Another example is a phase II trial that evaluated hyper-CVAD (hyperfractionated cyclophosphamide, vincristine, doxorubicin, and dexamethasone) with blinatumomab and InO in patients with newly diagnosed Ph-negative B-cell ALL. Among the 69 patients enrolled, 31 received the triplet regimen including InO, with a 15-month OS rate of 100% compared to 87% in the non-InO group. No treatment discontinuations due to InO-related toxicities occurred, and no cases of sinusoidal obstruction syndrome/veno-occlusive disease (SOS/VOD) were observed. These findings suggest that adding InO to hyper-CVAD and sequential blinatumomab is safe and may improve survival in patients with newly diagnosed Ph-negative B-cell ALL [153,154].

Polatuzumab vedotin

Pola, an ADC targeting CD79b, has been utilized to address the limitations of the R-CHOP (Rituximab, Cyclophosphamide, Doxorubicin, Vincristine, and Prednisone) regimen by aiming to improve safety and efficacy.

On 19 April 2023, FDA approved the Pola-R-CHP (Polatuzumab vedotin, Rituximab, Cyclophosphamide, Doxorubicin Hydrochloride, Prednisone) regimen as a first-line treatment for previously untreated DLBCL or high-grade B-cell lymphoma (HGBL), based on the results of the phase III POLARIX trial. This approval was driven by a significant improvement in PFS compared to standard R-CHOP therapy. The phase III POLARIX trial, which evaluated the Pola-R-CHP regimen, established it as a new standard of care. In the final analysis as of 5 July 2024, the 5-year PFS rate for the Pola-R-CHP group were 64.2% in the global ITT population (n = 879) and 63.1% in the expanded population (n = 1000), compared to 59.1% in both populations for the R-CHOP group, demonstrating a meaningful improvement. Consequently, there has been growing interest in exploring Pola-based combination therapies for high-risk subtypes of DLBCL and R/R patient populations [155,156].

Additionally, while the POLARIX study showed Pola was more effective than vincristine in R-CHOP, its safe integration into intensified regimens like DA-EPOCH-R for high-risk lymphoma subtypes remained unclear. To explore this, a phase I study replaced vincristine with Pola in the DA-EPOCH-R regimen, resulting in the Pola-DA-EPCH-R combination. The primary objective was to assess safety based on DLTs during the first two cycles; 3 of 18 patients experienced DLTs, meeting the predefined safety threshold. Replacing vincristine with Pola did not impair dose escalation and was feasible in subtypes requiring intensified therapy and Pola’s benefits. It also reduced peripheral neuropathy while maintaining efficacy, broadening Pola’s applicability in aggressive large B-cell lymphomas [157].

________________________

**TASK REQUIREMENTS**:
1. List every drug named in the passage's parenthetical expansion of hyper-CVAD.
2. Restate the part of the passage starting at "Pola, an ADC" and ending at "safety and efficacy.", swapping "limitations" for "shortcomings".

**EXERCISE DATA**:
________________________

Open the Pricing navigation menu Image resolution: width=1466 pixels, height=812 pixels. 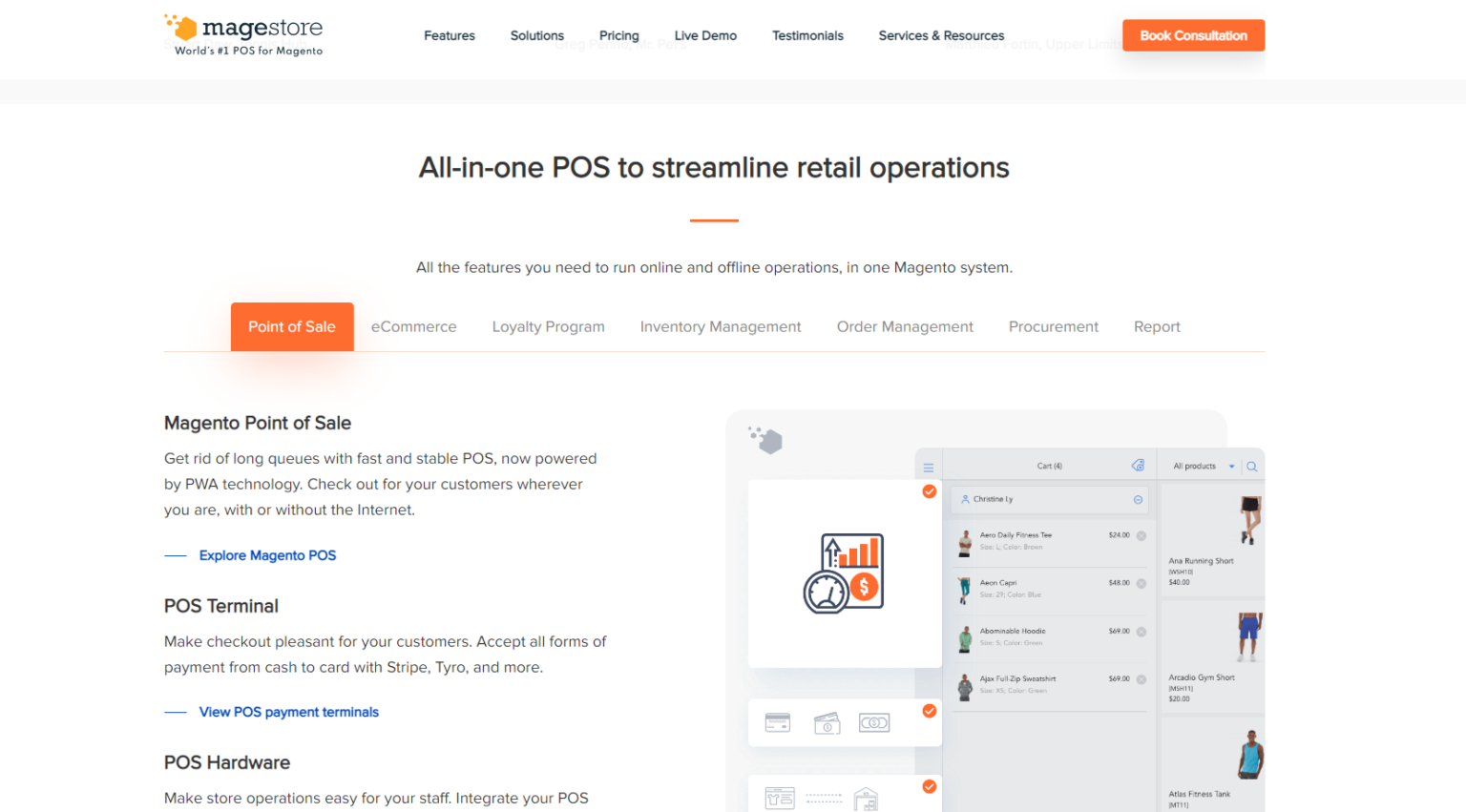pos(618,35)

________________________

**OUTPUTS BY TASK**:
1. cyclophosphamide, vincristine, doxorubicin, dexamethasone

2.
Pola, an ADC targeting CD79b, has been utilized to address the shortcomings of the R-CHOP (Rituximab, Cyclophosphamide, Doxorubicin, Vincristine, and Prednisone) regimen by aiming to improve safety and efficacy.